#### [Work item]
Give back the full listing exactly as it appears below.

#### [Provided information]
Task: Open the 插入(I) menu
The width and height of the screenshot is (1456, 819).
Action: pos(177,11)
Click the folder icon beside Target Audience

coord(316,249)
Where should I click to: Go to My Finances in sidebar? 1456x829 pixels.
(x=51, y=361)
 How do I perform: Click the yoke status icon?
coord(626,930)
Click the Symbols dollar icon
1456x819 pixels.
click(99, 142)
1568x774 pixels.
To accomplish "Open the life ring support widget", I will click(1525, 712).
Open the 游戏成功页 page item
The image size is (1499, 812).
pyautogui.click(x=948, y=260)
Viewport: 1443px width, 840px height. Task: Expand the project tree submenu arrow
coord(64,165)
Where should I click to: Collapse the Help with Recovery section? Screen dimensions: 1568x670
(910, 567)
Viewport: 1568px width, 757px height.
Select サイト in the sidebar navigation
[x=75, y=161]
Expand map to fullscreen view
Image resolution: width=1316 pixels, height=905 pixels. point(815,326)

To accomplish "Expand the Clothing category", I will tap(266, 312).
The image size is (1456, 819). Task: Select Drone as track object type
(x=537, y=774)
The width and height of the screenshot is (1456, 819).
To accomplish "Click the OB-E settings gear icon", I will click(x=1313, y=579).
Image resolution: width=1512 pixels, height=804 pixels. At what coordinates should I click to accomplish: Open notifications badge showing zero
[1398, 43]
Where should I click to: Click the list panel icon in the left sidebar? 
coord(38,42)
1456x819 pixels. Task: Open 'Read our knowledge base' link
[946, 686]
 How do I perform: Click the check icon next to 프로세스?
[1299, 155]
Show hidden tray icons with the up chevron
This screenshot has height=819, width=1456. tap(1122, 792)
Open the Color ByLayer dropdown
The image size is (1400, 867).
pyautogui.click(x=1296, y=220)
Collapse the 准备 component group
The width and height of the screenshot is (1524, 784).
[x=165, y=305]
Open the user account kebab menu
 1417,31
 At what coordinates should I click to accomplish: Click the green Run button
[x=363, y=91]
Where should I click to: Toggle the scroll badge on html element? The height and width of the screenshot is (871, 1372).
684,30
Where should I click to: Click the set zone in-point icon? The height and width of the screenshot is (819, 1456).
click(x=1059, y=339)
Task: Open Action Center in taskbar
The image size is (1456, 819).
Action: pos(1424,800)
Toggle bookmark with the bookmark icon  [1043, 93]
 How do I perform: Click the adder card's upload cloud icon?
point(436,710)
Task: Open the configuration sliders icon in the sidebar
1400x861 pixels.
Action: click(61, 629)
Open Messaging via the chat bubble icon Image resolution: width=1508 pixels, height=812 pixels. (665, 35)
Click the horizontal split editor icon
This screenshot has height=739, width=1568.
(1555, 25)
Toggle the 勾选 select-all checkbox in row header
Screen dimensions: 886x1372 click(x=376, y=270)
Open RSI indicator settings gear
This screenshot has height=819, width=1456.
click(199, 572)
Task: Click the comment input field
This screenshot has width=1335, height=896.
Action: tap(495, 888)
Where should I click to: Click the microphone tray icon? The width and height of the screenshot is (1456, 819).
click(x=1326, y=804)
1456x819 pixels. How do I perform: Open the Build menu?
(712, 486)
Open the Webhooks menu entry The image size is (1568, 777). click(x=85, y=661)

#### [Response to the task]
Task: Open the 插入(I) menu
The width and height of the screenshot is (1456, 819).
Action: pos(177,11)
Click the folder icon beside Target Audience

coord(316,249)
Where should I click to: Go to My Finances in sidebar? 1456x829 pixels.
(x=51, y=361)
 How do I perform: Click the yoke status icon?
coord(626,930)
Click the Symbols dollar icon
1456x819 pixels.
click(99, 142)
1568x774 pixels.
To accomplish "Open the life ring support widget", I will click(1525, 712).
Open the 游戏成功页 page item
The image size is (1499, 812).
pyautogui.click(x=948, y=260)
Viewport: 1443px width, 840px height. Task: Expand the project tree submenu arrow
coord(64,165)
Where should I click to: Collapse the Help with Recovery section? Screen dimensions: 1568x670
(910, 567)
Viewport: 1568px width, 757px height.
Select サイト in the sidebar navigation
[x=75, y=161]
Expand map to fullscreen view
Image resolution: width=1316 pixels, height=905 pixels. point(815,326)

To accomplish "Expand the Clothing category", I will tap(266, 312).
The image size is (1456, 819). Task: Select Drone as track object type
(x=537, y=774)
The width and height of the screenshot is (1456, 819).
To accomplish "Click the OB-E settings gear icon", I will click(x=1313, y=579).
Image resolution: width=1512 pixels, height=804 pixels. At what coordinates should I click to accomplish: Open notifications badge showing zero
[1398, 43]
Where should I click to: Click the list panel icon in the left sidebar? 
coord(38,42)
1456x819 pixels. Task: Open 'Read our knowledge base' link
[946, 686]
 How do I perform: Click the check icon next to 프로세스?
[1299, 155]
Show hidden tray icons with the up chevron
This screenshot has height=819, width=1456. tap(1122, 792)
Open the Color ByLayer dropdown
The image size is (1400, 867).
pyautogui.click(x=1296, y=220)
Collapse the 准备 component group
The width and height of the screenshot is (1524, 784).
[x=165, y=305]
Open the user account kebab menu
 1417,31
 At what coordinates should I click to accomplish: Click the green Run button
[x=363, y=91]
Where should I click to: Toggle the scroll badge on html element? The height and width of the screenshot is (871, 1372).
684,30
Where should I click to: Click the set zone in-point icon? The height and width of the screenshot is (819, 1456).
click(x=1059, y=339)
Task: Open Action Center in taskbar
The image size is (1456, 819).
Action: pos(1424,800)
Toggle bookmark with the bookmark icon  [1043, 93]
 How do I perform: Click the adder card's upload cloud icon?
point(436,710)
Task: Open the configuration sliders icon in the sidebar
1400x861 pixels.
Action: click(61, 629)
Open Messaging via the chat bubble icon Image resolution: width=1508 pixels, height=812 pixels. (665, 35)
Click the horizontal split editor icon
This screenshot has height=739, width=1568.
(1555, 25)
Toggle the 勾选 select-all checkbox in row header
Screen dimensions: 886x1372 click(x=376, y=270)
Open RSI indicator settings gear
This screenshot has height=819, width=1456.
click(199, 572)
Task: Click the comment input field
This screenshot has width=1335, height=896.
Action: tap(495, 888)
Where should I click to: Click the microphone tray icon? The width and height of the screenshot is (1456, 819).
click(x=1326, y=804)
1456x819 pixels. How do I perform: Open the Build menu?
(712, 486)
Open the Webhooks menu entry The image size is (1568, 777). click(x=85, y=661)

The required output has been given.